An Intrusion Response System utilizing Deep Q-Networks and System Partitions

TL;DR

This paper presents irs-partition, an Intrusion Response System that uses Deep Q-Networks and system partitioning to handle non-stationary environments and mitigate the curse of dimensionality in intrusion response.

Contribution

The paper introduces a novel IRS prototype that combines system partitioning, Deep Q-Networks, and transfer learning to improve adaptability and scalability in dynamic security environments.

Findings

Effective handling of non-stationary system behavior.

Reduction of state space complexity through partitioning.

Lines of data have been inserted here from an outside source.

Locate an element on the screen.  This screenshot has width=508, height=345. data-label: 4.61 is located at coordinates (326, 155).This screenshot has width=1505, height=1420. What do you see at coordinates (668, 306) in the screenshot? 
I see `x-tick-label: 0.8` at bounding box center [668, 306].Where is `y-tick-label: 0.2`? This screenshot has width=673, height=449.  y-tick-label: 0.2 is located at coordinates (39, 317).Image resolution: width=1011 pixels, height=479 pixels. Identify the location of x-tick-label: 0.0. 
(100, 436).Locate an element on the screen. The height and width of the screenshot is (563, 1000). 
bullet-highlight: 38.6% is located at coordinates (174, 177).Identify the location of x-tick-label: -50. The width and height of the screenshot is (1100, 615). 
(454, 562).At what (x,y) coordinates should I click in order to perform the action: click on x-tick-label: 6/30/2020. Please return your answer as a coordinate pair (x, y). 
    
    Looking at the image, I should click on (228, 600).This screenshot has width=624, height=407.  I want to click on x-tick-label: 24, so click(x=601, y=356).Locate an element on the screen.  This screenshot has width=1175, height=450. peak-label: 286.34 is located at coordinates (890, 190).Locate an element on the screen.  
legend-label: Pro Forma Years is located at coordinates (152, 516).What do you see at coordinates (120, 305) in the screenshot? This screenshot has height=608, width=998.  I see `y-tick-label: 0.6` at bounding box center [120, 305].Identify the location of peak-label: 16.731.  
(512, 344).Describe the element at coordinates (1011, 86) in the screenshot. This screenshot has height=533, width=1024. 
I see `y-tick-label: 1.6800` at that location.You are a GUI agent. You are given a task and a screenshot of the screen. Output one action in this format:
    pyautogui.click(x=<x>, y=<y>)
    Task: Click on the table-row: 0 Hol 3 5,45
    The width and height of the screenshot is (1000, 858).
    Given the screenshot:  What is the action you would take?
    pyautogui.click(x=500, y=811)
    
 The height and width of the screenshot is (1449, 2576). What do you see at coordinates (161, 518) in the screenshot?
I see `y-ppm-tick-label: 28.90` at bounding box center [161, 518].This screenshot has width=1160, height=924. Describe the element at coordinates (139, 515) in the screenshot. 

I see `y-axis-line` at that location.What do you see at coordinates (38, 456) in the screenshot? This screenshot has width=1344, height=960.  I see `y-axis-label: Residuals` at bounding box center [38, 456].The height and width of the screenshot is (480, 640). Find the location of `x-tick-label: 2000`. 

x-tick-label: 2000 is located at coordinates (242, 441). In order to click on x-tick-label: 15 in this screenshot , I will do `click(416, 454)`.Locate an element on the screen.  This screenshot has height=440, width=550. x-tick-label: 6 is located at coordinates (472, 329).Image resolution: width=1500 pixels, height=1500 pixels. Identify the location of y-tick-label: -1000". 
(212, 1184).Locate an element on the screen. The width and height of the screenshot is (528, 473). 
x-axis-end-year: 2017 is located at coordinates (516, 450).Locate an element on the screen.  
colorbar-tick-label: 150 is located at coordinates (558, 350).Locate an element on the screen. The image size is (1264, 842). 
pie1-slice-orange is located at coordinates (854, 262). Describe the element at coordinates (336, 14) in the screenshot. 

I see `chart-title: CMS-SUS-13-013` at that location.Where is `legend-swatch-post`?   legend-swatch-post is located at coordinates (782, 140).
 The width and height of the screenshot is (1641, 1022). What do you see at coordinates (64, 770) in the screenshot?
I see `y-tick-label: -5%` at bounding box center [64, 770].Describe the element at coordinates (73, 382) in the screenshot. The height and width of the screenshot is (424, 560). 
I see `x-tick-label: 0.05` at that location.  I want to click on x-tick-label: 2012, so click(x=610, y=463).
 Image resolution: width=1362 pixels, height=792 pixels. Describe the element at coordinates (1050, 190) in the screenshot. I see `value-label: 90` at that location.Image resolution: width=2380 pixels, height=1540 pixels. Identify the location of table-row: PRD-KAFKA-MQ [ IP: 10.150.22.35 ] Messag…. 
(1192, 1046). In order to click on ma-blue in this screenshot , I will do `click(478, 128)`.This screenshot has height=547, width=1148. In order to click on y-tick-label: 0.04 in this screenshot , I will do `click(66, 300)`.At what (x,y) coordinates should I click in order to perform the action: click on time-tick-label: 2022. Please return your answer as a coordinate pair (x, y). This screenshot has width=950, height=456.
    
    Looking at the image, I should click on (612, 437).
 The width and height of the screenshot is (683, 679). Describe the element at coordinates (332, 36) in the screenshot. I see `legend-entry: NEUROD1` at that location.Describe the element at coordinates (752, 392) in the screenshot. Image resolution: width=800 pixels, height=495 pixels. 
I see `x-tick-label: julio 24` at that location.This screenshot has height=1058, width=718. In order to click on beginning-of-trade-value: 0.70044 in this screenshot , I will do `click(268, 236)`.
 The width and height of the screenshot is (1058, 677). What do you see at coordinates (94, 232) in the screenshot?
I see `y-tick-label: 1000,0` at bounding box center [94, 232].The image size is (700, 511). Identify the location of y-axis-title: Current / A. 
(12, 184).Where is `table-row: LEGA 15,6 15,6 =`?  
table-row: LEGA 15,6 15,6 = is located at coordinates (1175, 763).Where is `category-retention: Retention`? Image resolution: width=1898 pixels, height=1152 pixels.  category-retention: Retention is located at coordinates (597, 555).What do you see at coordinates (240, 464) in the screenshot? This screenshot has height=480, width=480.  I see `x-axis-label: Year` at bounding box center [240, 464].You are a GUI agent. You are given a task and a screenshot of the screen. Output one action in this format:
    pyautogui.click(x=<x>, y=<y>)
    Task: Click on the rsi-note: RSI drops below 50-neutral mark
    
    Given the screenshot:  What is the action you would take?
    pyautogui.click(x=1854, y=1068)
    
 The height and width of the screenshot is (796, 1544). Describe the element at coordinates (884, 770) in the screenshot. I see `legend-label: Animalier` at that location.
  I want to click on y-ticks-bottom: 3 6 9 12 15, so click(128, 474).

Enhanced adaptability using transfer learning.

Abstract

Intrusion Response is a relatively new field of research. Recent approaches for the creation of Intrusion Response Systems (IRSs) use Reinforcement Learning (RL) as a primary technique for the optimal or near-optimal selection of the proper countermeasure to take in order to stop or mitigate an ongoing attack. However, most of them do not consider the fact that systems can change over time or, in other words, that systems exhibit a non-stationary behavior. Furthermore, stateful approaches, such as those based on RL, suffer the curse of dimensionality, due to a state space growing exponentially with the size of the protected system. In this paper, we introduce and develop an IRS software prototype, named irs-partition. It leverages the partitioning of the protected system and Deep Q-Networks to address the curse of dimensionality by supporting a multi-agent formulation. Furthermore, it exploits transfer learning to follow the evolution of non-stationary systems.